▶ ASSIGNMENT: All lines below are to be output exactly as they stand.

EXERCISE INPUT Start Marker

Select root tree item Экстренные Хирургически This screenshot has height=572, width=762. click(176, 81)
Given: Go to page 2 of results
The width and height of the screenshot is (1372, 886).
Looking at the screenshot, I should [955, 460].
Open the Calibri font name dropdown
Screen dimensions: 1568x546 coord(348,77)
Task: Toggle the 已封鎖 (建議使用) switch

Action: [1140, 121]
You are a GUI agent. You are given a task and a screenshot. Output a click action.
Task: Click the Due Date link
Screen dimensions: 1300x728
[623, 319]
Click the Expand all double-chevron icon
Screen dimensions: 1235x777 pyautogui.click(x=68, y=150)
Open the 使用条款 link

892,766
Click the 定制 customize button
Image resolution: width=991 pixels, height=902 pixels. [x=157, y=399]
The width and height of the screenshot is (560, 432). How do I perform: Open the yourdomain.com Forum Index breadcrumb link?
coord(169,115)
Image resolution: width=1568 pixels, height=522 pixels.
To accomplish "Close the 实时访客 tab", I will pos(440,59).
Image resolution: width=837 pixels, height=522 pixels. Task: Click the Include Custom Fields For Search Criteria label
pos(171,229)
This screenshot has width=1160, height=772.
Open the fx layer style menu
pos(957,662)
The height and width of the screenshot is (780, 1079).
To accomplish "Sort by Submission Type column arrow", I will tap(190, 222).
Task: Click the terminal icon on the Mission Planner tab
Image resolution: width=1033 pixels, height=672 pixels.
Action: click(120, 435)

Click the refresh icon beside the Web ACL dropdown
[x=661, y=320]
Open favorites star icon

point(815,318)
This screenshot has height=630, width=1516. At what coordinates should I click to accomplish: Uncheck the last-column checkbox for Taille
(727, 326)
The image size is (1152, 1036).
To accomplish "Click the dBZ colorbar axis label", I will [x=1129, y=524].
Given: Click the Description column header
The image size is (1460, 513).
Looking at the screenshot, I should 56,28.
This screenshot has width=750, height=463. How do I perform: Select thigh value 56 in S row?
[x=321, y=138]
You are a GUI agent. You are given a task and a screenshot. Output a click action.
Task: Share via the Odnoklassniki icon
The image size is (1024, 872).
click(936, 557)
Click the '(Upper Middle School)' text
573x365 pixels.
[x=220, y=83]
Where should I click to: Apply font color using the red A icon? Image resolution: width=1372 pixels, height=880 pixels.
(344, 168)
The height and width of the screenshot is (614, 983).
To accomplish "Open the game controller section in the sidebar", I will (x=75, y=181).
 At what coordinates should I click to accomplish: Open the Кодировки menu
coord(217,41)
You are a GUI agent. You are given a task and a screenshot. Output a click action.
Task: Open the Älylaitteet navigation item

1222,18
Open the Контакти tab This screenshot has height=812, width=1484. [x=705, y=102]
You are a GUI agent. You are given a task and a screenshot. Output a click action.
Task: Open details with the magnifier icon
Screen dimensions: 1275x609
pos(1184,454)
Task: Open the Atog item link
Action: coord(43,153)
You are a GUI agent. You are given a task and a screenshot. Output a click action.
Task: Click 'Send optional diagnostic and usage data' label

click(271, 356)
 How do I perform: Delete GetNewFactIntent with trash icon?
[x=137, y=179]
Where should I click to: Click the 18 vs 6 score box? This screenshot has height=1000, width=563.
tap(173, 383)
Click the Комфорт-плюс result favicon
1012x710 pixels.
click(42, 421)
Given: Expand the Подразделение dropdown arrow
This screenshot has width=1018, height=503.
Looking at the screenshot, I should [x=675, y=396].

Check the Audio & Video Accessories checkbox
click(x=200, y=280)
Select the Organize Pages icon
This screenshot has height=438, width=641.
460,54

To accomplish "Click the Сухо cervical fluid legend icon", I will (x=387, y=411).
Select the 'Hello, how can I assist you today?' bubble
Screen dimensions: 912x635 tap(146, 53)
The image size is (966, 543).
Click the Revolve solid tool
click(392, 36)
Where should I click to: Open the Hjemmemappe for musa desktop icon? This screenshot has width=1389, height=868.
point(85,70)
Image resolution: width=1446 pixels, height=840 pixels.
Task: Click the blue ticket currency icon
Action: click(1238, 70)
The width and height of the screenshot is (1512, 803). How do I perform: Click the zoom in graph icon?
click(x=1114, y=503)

EXERCISE INPUT End Marker

▶ COMPLETED EXERCISE:
Select root tree item Экстренные Хирургически This screenshot has height=572, width=762. click(176, 81)
Given: Go to page 2 of results
The width and height of the screenshot is (1372, 886).
Looking at the screenshot, I should [955, 460].
Open the Calibri font name dropdown
Screen dimensions: 1568x546 coord(348,77)
Task: Toggle the 已封鎖 (建議使用) switch

Action: [1140, 121]
You are a GUI agent. You are given a task and a screenshot. Output a click action.
Task: Click the Due Date link
Screen dimensions: 1300x728
[623, 319]
Click the Expand all double-chevron icon
Screen dimensions: 1235x777 pyautogui.click(x=68, y=150)
Open the 使用条款 link

892,766
Click the 定制 customize button
Image resolution: width=991 pixels, height=902 pixels. [x=157, y=399]
The width and height of the screenshot is (560, 432). How do I perform: Open the yourdomain.com Forum Index breadcrumb link?
coord(169,115)
Image resolution: width=1568 pixels, height=522 pixels.
To accomplish "Close the 实时访客 tab", I will pos(440,59).
Image resolution: width=837 pixels, height=522 pixels. Task: Click the Include Custom Fields For Search Criteria label
pos(171,229)
This screenshot has width=1160, height=772.
Open the fx layer style menu
pos(957,662)
The height and width of the screenshot is (780, 1079).
To accomplish "Sort by Submission Type column arrow", I will tap(190, 222).
Task: Click the terminal icon on the Mission Planner tab
Image resolution: width=1033 pixels, height=672 pixels.
Action: click(120, 435)

Click the refresh icon beside the Web ACL dropdown
[x=661, y=320]
Open favorites star icon

point(815,318)
This screenshot has height=630, width=1516. At what coordinates should I click to accomplish: Uncheck the last-column checkbox for Taille
(727, 326)
The image size is (1152, 1036).
To accomplish "Click the dBZ colorbar axis label", I will [x=1129, y=524].
Given: Click the Description column header
The image size is (1460, 513).
Looking at the screenshot, I should 56,28.
This screenshot has width=750, height=463. How do I perform: Select thigh value 56 in S row?
[x=321, y=138]
You are a GUI agent. You are given a task and a screenshot. Output a click action.
Task: Share via the Odnoklassniki icon
The image size is (1024, 872).
click(936, 557)
Click the '(Upper Middle School)' text
573x365 pixels.
[x=220, y=83]
Where should I click to: Apply font color using the red A icon? Image resolution: width=1372 pixels, height=880 pixels.
(344, 168)
The height and width of the screenshot is (614, 983).
To accomplish "Open the game controller section in the sidebar", I will (x=75, y=181).
 At what coordinates should I click to accomplish: Open the Кодировки menu
coord(217,41)
You are a GUI agent. You are given a task and a screenshot. Output a click action.
Task: Open the Älylaitteet navigation item

1222,18
Open the Контакти tab This screenshot has height=812, width=1484. [x=705, y=102]
You are a GUI agent. You are given a task and a screenshot. Output a click action.
Task: Open details with the magnifier icon
Screen dimensions: 1275x609
pos(1184,454)
Task: Open the Atog item link
Action: coord(43,153)
You are a GUI agent. You are given a task and a screenshot. Output a click action.
Task: Click 'Send optional diagnostic and usage data' label

click(271, 356)
 How do I perform: Delete GetNewFactIntent with trash icon?
[x=137, y=179]
Where should I click to: Click the 18 vs 6 score box? This screenshot has height=1000, width=563.
tap(173, 383)
Click the Комфорт-плюс result favicon
1012x710 pixels.
click(42, 421)
Given: Expand the Подразделение dropdown arrow
This screenshot has width=1018, height=503.
Looking at the screenshot, I should [x=675, y=396].

Check the Audio & Video Accessories checkbox
click(x=200, y=280)
Select the Organize Pages icon
This screenshot has height=438, width=641.
460,54

To accomplish "Click the Сухо cervical fluid legend icon", I will (x=387, y=411).
Select the 'Hello, how can I assist you today?' bubble
Screen dimensions: 912x635 tap(146, 53)
The image size is (966, 543).
Click the Revolve solid tool
click(392, 36)
Where should I click to: Open the Hjemmemappe for musa desktop icon? This screenshot has width=1389, height=868.
point(85,70)
Image resolution: width=1446 pixels, height=840 pixels.
Task: Click the blue ticket currency icon
Action: click(1238, 70)
The width and height of the screenshot is (1512, 803). How do I perform: Click the zoom in graph icon?
click(x=1114, y=503)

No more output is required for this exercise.